* [Text shown]
---------------

THE trail has taken police from France to Madeira and to the Western Isles. But after four years, thousands of miles and hundreds of hours of detective work, the case appears no closer to being solved.
When Dr Yves Godard left his home in France with his wife and children on 1 September, 1999, he set in motion what was to become one of the great unsolved mysteries of recent times.
It is suspected that he murdered his wife, Marie-France, and his children, Camille, six, and Marius, four. Camille’s skull was recovered in a fishing net from the English Channel three years ago, but her mother and brother have never been found. Nor has the rented yacht they left France in. The search for Dr Godard is still ongoing.
Yesterday, officers from the Gendarmerie Nationale arrived in Stornoway, on the Isle of Lewis, to make fresh appeals for help on a possible sighting of Dr Godard and his children in October 1999. Nearly four years on, they want to find anyone who can add weight to rather flimsy evidence that the trio reached the islands.
Two French colleagues did pursue this possible lead at the time, but the investigation was hampered by what was described yesterday as "international protocols". The French officers ran into problems with the Crown Office over paperwork needed to carry out investigations in Scotland and at one point were held under virtual house arrest.

---------------

* [Exercise description]
Copy out the full article about the search for Dr Yves Godard word for word. The entries are separate material, unrelated to the article about the search for Dr Yves Godard.

* [Entries shown]
---------------

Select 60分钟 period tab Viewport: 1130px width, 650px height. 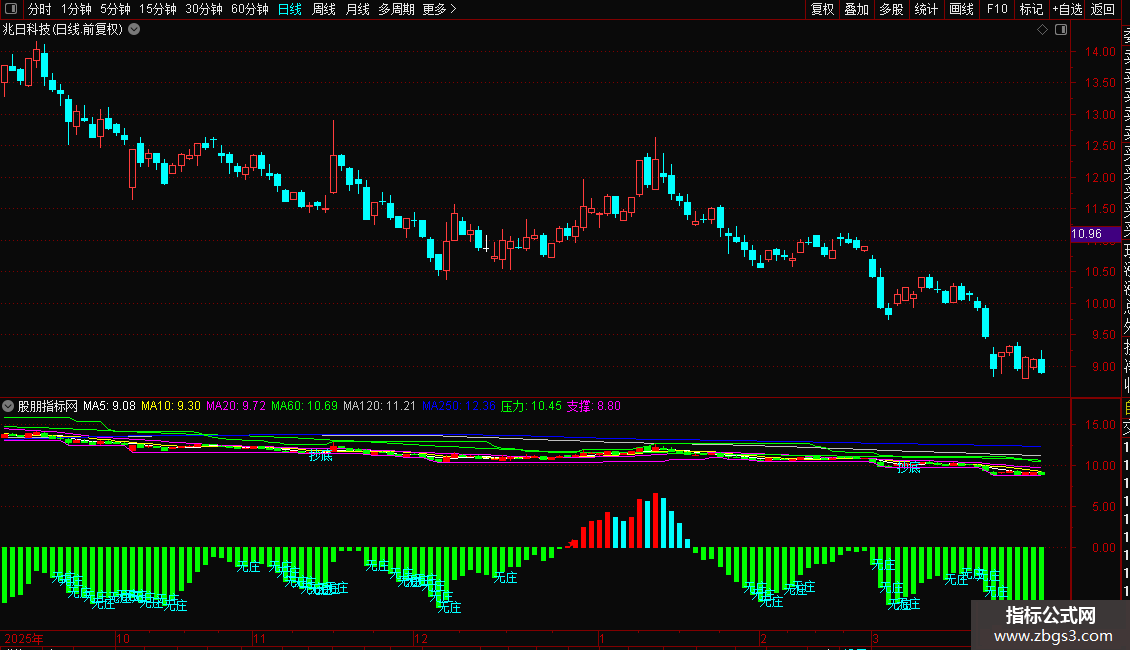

---------------

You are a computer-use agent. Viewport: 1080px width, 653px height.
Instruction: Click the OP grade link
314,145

---------------

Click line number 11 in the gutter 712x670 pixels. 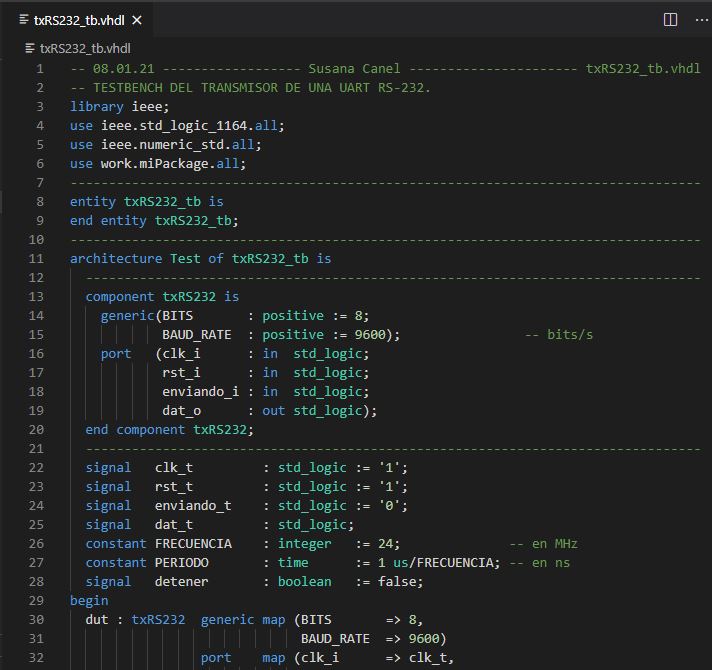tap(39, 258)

---------------

* [Expected output]
THE trail has taken police from France to Madeira and to the Western Isles. But after four years, thousands of miles and hundreds of hours of detective work, the case appears no closer to being solved.
When Dr Yves Godard left his home in France with his wife and children on 1 September, 1999, he set in motion what was to become one of the great unsolved mysteries of recent times.
It is suspected that he murdered his wife, Marie-France, and his children, Camille, six, and Marius, four. Camille’s skull was recovered in a fishing net from the English Channel three years ago, but her mother and brother have never been found. Nor has the rented yacht they left France in. The search for Dr Godard is still ongoing.
Yesterday, officers from the Gendarmerie Nationale arrived in Stornoway, on the Isle of Lewis, to make fresh appeals for help on a possible sighting of Dr Godard and his children in October 1999. Nearly four years on, they want to find anyone who can add weight to rather flimsy evidence that the trio reached the islands.
Two French colleagues did pursue this possible lead at the time, but the investigation was hampered by what was described yesterday as "international protocols". The French officers ran into problems with the Crown Office over paperwork needed to carry out investigations in Scotland and at one point were held under virtual house arrest.